GLRM are a series of methods for dimensionality reduction that use several loss function types and can implement regularization functions. Whereas principal component analysis (PCA) is based on orthogonal projections of linear relationships, in cases where relationships are non-linear, the PCA underperforms compared to other more flexible methods. GLRM decomposes a table into two distinctive matrices X and Y. X contains the same number of rows as the original table, but all variables are condensed into k factors. Y has k rows and the same number of columns as features (i.e., variables) in the original table. Each of the rows is an archetypal feature derived from the columns (i.e., variables) of the original table. Each row of X corresponds to a row of the original table projected into this reduced dimension feature space. Data are compressed by the low-rank representation derived from k feature reduction. An advantage of GLRM over PCA is that it can handle mixed datasets containing numeric, categorical and Boolean data. GLRM admits several types of loss functions: Huber, Poisson, quadratic, periodic or hinge. It also allows the use of regularization functions, including: Lasso, Ridge, OneSparse, Simplex, UnitOneSparse, and quadratic. Loss functions are used to select the optimal archetypal values. Regularization is used to limit X and Y archetypal values. This impacts the effect of negative data, multicollinearity and overfitting. In the present analysis, GLRM was performed with the “h2o” R library ( 


UMAPs is a non-linear dimension-reduction method based on finding inter-case distances in a low-dimensional feature space. The key of UMAP over other dimension-reduction non-linear methods, like t-distributed stochastic neighbor embedding (t-SNE), is that distances are generated along a “manifold”. A manifold is a n-dimensional geometric shape constituted of the path(s) among the points. Every point is referenced according to a small two-dimensional neighborhood around it. The UMAP algorithm searches for a multi-dimensional space delimited by the location of points. UMAP uses a nearest-neighbor approach, by eventually connecting all the points along its search regions. This forces a uniform distribution of points. The distances of points along this manifold are then derived through Euclidean distances. Several optimization methods can be used to reproduce inter-point distances. For the latter process, the UMAP approach that we will use is based on a cross-entropy loss function. For the UMAP analysis, we have used the “umap” R library ( We have also used a search grid combining ranges of values for number of neighbors, minimal distance between neighbors, distance metric, and number of epochs (i.e., iterations of the optimization process).
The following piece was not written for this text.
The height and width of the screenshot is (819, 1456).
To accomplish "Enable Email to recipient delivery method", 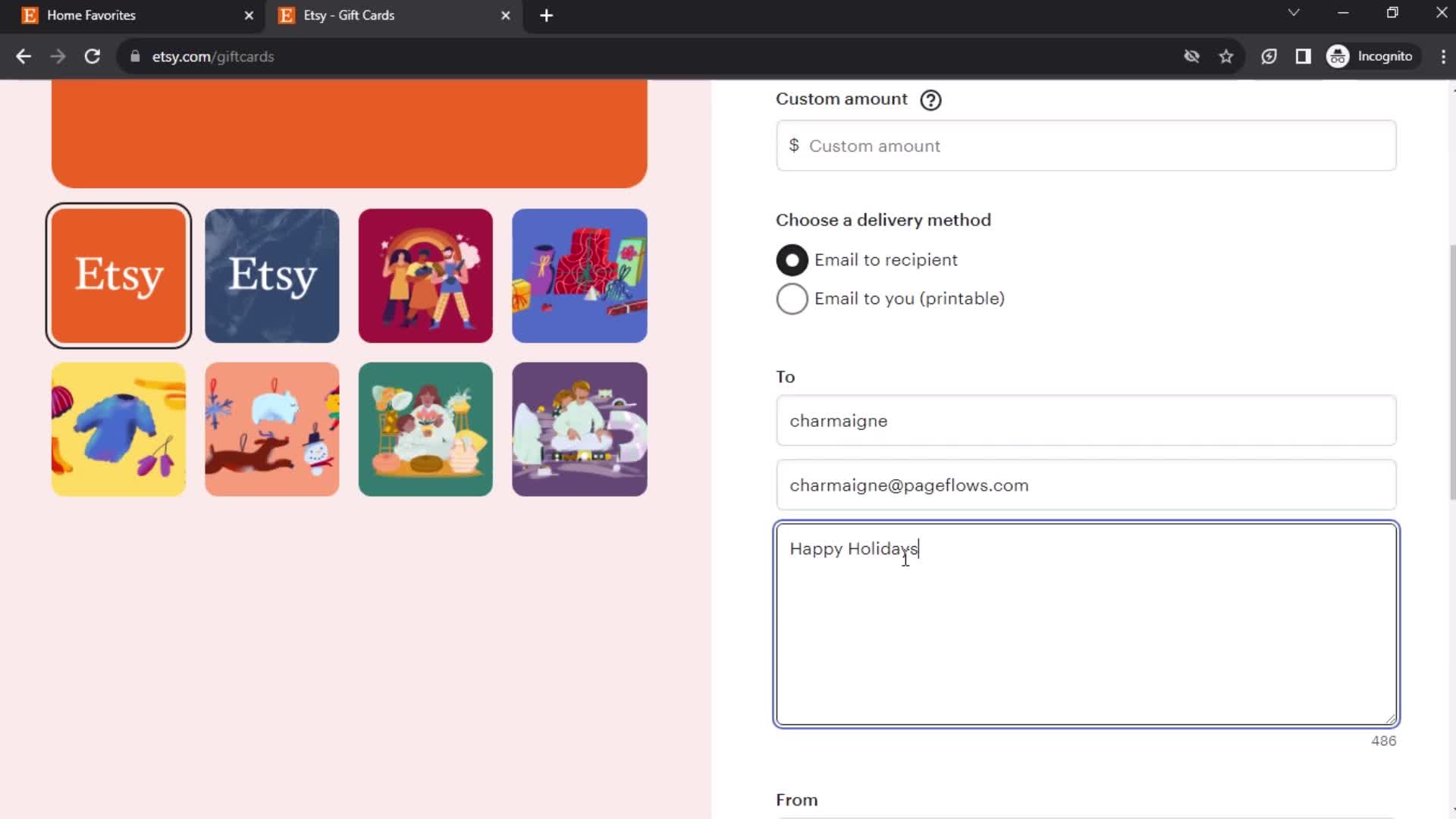I will 792,259.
Finally, a hierarchical cluster analysis, using an Euclidean distance matrix on the %MAU dataset, was carried out. The method used was the “average” linkage, which represents the average distance between the points. The combination of the three methods was used to study agent-specific variability in inter-assemblage element representation.


Usage notes

Data are in txt and xls formats. Code for analysis was performed in R.